[Items from a dataset]
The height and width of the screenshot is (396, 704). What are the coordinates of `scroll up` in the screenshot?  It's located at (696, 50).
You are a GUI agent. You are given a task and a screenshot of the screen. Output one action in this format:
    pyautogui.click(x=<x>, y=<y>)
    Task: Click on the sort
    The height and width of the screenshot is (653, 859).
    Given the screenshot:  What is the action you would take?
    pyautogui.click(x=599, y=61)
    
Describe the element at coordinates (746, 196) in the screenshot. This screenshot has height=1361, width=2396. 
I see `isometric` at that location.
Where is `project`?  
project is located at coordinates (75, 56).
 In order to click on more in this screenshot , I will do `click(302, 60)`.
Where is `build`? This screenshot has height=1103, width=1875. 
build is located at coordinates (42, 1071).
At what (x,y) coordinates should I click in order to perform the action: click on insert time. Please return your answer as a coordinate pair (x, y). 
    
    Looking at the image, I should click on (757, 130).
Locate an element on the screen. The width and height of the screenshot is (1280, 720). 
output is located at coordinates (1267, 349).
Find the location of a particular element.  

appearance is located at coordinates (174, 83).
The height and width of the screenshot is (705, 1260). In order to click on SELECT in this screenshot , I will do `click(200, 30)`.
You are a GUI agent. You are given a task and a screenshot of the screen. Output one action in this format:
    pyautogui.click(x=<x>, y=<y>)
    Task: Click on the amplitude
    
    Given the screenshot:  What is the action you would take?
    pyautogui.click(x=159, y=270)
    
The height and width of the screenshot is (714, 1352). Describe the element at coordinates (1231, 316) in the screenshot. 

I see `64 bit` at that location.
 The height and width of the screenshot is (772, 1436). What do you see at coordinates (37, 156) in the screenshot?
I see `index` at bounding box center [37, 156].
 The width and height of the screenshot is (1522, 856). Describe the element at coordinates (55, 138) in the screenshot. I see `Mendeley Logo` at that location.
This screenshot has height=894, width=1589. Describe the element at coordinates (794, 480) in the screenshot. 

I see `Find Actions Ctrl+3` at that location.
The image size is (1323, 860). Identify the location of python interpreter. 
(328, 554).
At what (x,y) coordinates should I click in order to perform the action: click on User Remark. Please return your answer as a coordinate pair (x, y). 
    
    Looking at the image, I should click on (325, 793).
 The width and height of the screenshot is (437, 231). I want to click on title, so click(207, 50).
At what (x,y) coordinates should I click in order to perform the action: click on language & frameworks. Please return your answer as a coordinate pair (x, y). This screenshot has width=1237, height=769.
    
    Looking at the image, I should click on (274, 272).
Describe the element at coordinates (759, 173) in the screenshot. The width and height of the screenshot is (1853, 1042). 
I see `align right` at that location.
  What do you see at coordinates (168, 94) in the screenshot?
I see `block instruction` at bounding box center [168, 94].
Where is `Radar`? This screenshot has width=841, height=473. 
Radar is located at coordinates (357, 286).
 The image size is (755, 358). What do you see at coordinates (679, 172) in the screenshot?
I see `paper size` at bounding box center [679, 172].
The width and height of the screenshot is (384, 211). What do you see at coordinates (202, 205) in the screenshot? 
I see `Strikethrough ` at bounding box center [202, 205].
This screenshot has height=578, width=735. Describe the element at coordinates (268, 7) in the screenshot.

▶ WHAT THE TASK ASKS
Print every line of the listing above again, keeping each one identical to the original.

▶ TASK ANSWER
The height and width of the screenshot is (396, 704). What are the coordinates of `scroll up` in the screenshot?  It's located at (696, 50).
You are a GUI agent. You are given a task and a screenshot of the screen. Output one action in this format:
    pyautogui.click(x=<x>, y=<y>)
    Task: Click on the sort
    The height and width of the screenshot is (653, 859).
    Given the screenshot:  What is the action you would take?
    pyautogui.click(x=599, y=61)
    
Describe the element at coordinates (746, 196) in the screenshot. This screenshot has height=1361, width=2396. 
I see `isometric` at that location.
Where is `project`?  
project is located at coordinates (75, 56).
 In order to click on more in this screenshot , I will do `click(302, 60)`.
Where is `build`? This screenshot has height=1103, width=1875. 
build is located at coordinates (42, 1071).
At what (x,y) coordinates should I click in order to perform the action: click on insert time. Please return your answer as a coordinate pair (x, y). 
    
    Looking at the image, I should click on (757, 130).
Locate an element on the screen. The width and height of the screenshot is (1280, 720). 
output is located at coordinates (1267, 349).
Find the location of a particular element.  

appearance is located at coordinates (174, 83).
The height and width of the screenshot is (705, 1260). In order to click on SELECT in this screenshot , I will do `click(200, 30)`.
You are a GUI agent. You are given a task and a screenshot of the screen. Output one action in this format:
    pyautogui.click(x=<x>, y=<y>)
    Task: Click on the amplitude
    
    Given the screenshot:  What is the action you would take?
    pyautogui.click(x=159, y=270)
    
The height and width of the screenshot is (714, 1352). Describe the element at coordinates (1231, 316) in the screenshot. 

I see `64 bit` at that location.
 The height and width of the screenshot is (772, 1436). What do you see at coordinates (37, 156) in the screenshot?
I see `index` at bounding box center [37, 156].
 The width and height of the screenshot is (1522, 856). Describe the element at coordinates (55, 138) in the screenshot. I see `Mendeley Logo` at that location.
This screenshot has height=894, width=1589. Describe the element at coordinates (794, 480) in the screenshot. 

I see `Find Actions Ctrl+3` at that location.
The image size is (1323, 860). Identify the location of python interpreter. 
(328, 554).
At what (x,y) coordinates should I click in order to perform the action: click on User Remark. Please return your answer as a coordinate pair (x, y). 
    
    Looking at the image, I should click on (325, 793).
 The width and height of the screenshot is (437, 231). I want to click on title, so click(207, 50).
At what (x,y) coordinates should I click in order to perform the action: click on language & frameworks. Please return your answer as a coordinate pair (x, y). This screenshot has width=1237, height=769.
    
    Looking at the image, I should click on (274, 272).
Describe the element at coordinates (759, 173) in the screenshot. The width and height of the screenshot is (1853, 1042). 
I see `align right` at that location.
  What do you see at coordinates (168, 94) in the screenshot?
I see `block instruction` at bounding box center [168, 94].
Where is `Radar`? This screenshot has width=841, height=473. 
Radar is located at coordinates (357, 286).
 The image size is (755, 358). What do you see at coordinates (679, 172) in the screenshot?
I see `paper size` at bounding box center [679, 172].
The width and height of the screenshot is (384, 211). What do you see at coordinates (202, 205) in the screenshot? 
I see `Strikethrough ` at bounding box center [202, 205].
This screenshot has height=578, width=735. Describe the element at coordinates (268, 7) in the screenshot.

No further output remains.